If I speak in vagaries I ask for forgiveness. It is the instinctive reaction of a shocked mind to suppress the memory, if only to limit the spread of knowledge of the thing into ever darker depths of the unconscious. I am old, and my peers are all claimed by illness and time. I should join them soon, I feel, wonder it is that I have held on so long. This event is not one I have shared with any souls in my century of years, save some oblique references drawn from the bottom of a bottle, not even my recently deceased wife knows of the events. Only those which I saw fit to share officially.
It was once a fear of disbelief and mockery, if not confinement in a bedlam house, that silences my tongue. Perhaps that would be fitting, but the mad never fear they are the insane ones. A lack of concern for consequences or judgement is a privilege of the elderly, and I have no plans far enough away from the now to concern myself with such matters.
I have always taken a measure of pride in a preference for the material and rational over the lies and appeals to emotion of churches and deities. It would bring me comfort to believe that creature crawled out of the mortal-crafted abyss of a christian myth. It would mean there is some hope for purpose, some chance at a guiding hand behind this madness. It is a comfort my very nature denies myself, for I cannot find the will or restraint to accept the lie on this matter. What I saw is of flesh, and blood, and at least tangentially of this existence. What I saw was real. Gods, was it real.

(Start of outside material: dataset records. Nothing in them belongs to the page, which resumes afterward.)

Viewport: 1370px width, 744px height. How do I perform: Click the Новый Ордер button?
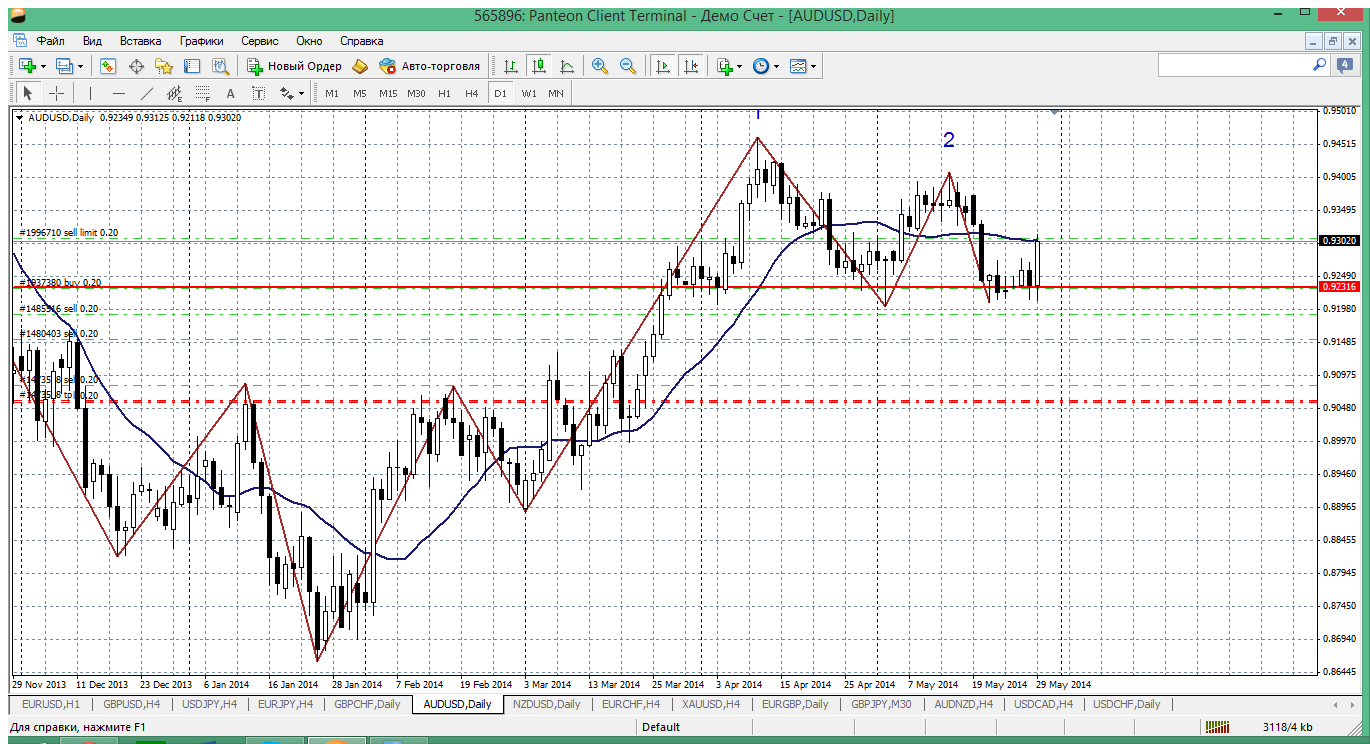[x=295, y=66]
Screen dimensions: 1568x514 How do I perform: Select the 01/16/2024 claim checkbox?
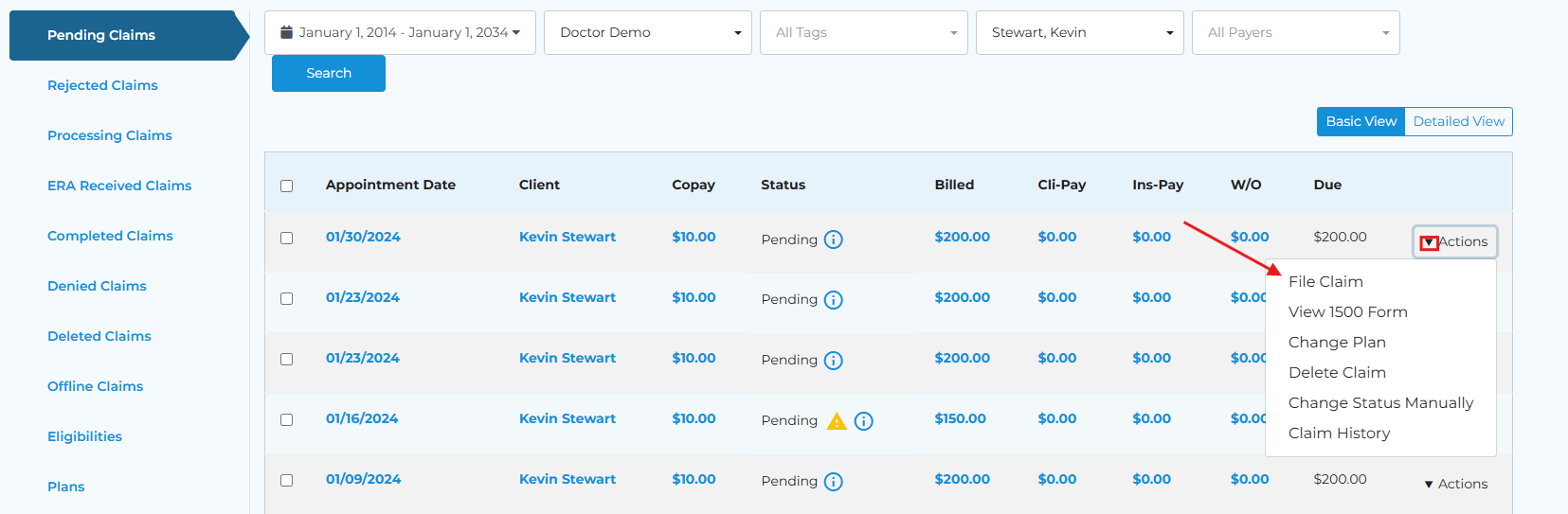[286, 419]
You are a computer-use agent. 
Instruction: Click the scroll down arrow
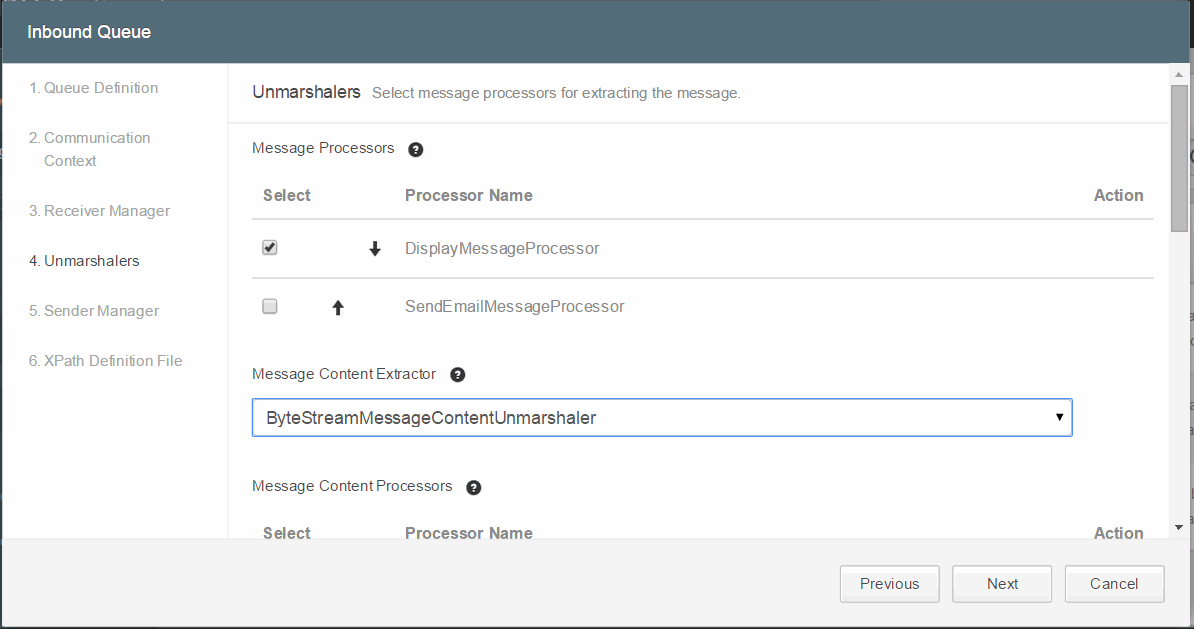coord(1179,527)
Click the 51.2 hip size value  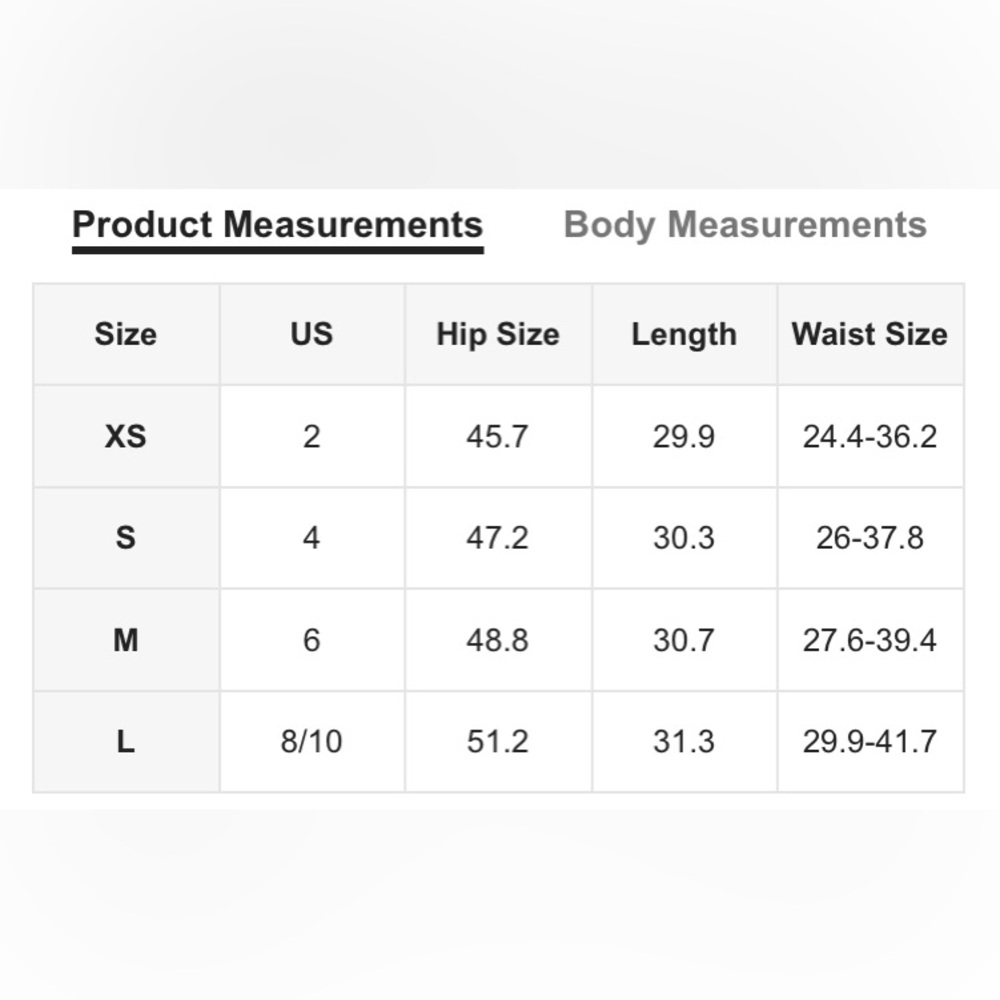point(498,742)
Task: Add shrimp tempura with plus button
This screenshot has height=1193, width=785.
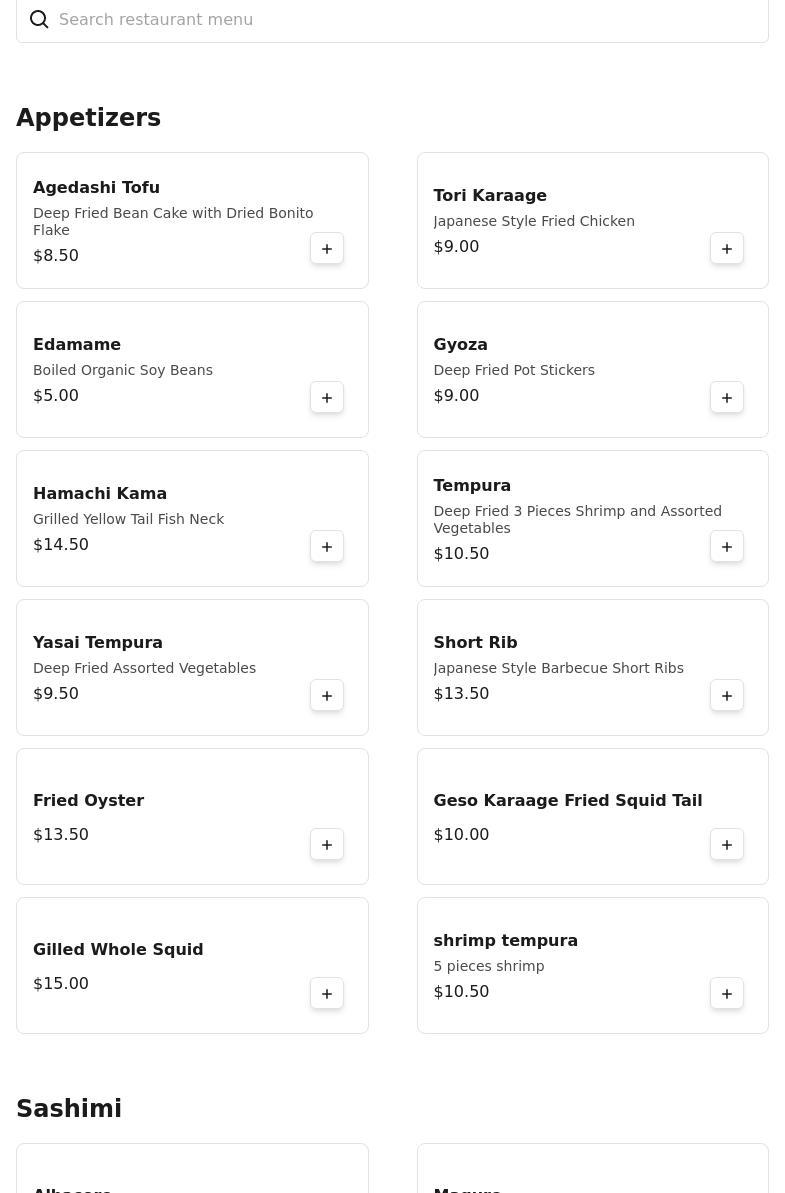Action: click(726, 994)
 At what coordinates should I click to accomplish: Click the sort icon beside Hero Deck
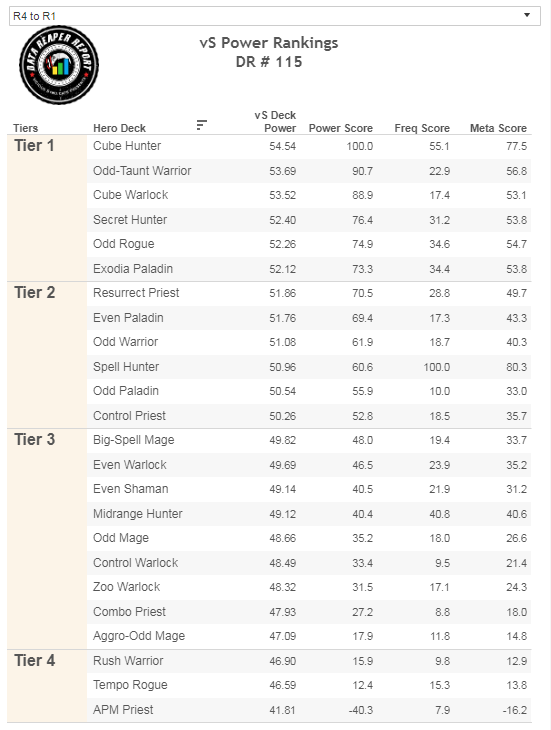click(x=202, y=125)
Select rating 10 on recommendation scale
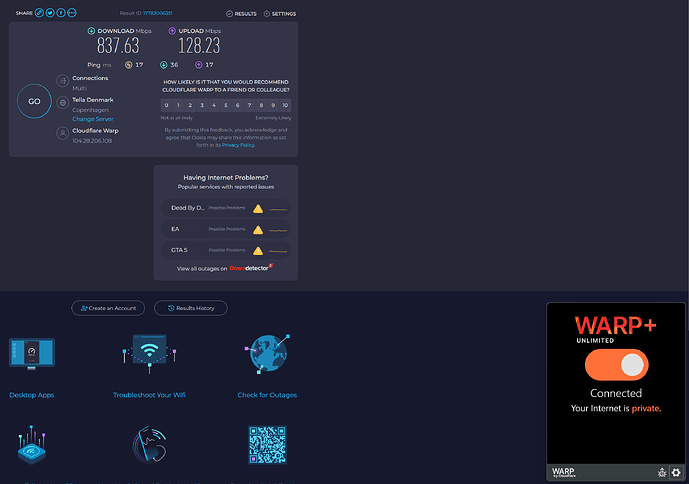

But enough preamble, the time has come to steel myself and tell my tale. My name is [NAME], and I was the captain of the [SHIP] from the years of 1952 to 1963, after which date the terror at the prospect of travelling the sea became too great for me to bare. I have not set sail once since the thing, and even have avoided the act of flying afforded to me by the ongoing globalisation of the world. To this day, the sight of that vast expense of unthinkably deep blue fills me with a primitive and unshakable dread, and my dreams contribute to haunt me with the thoughts of that which might still flail around blind in the hidden depths.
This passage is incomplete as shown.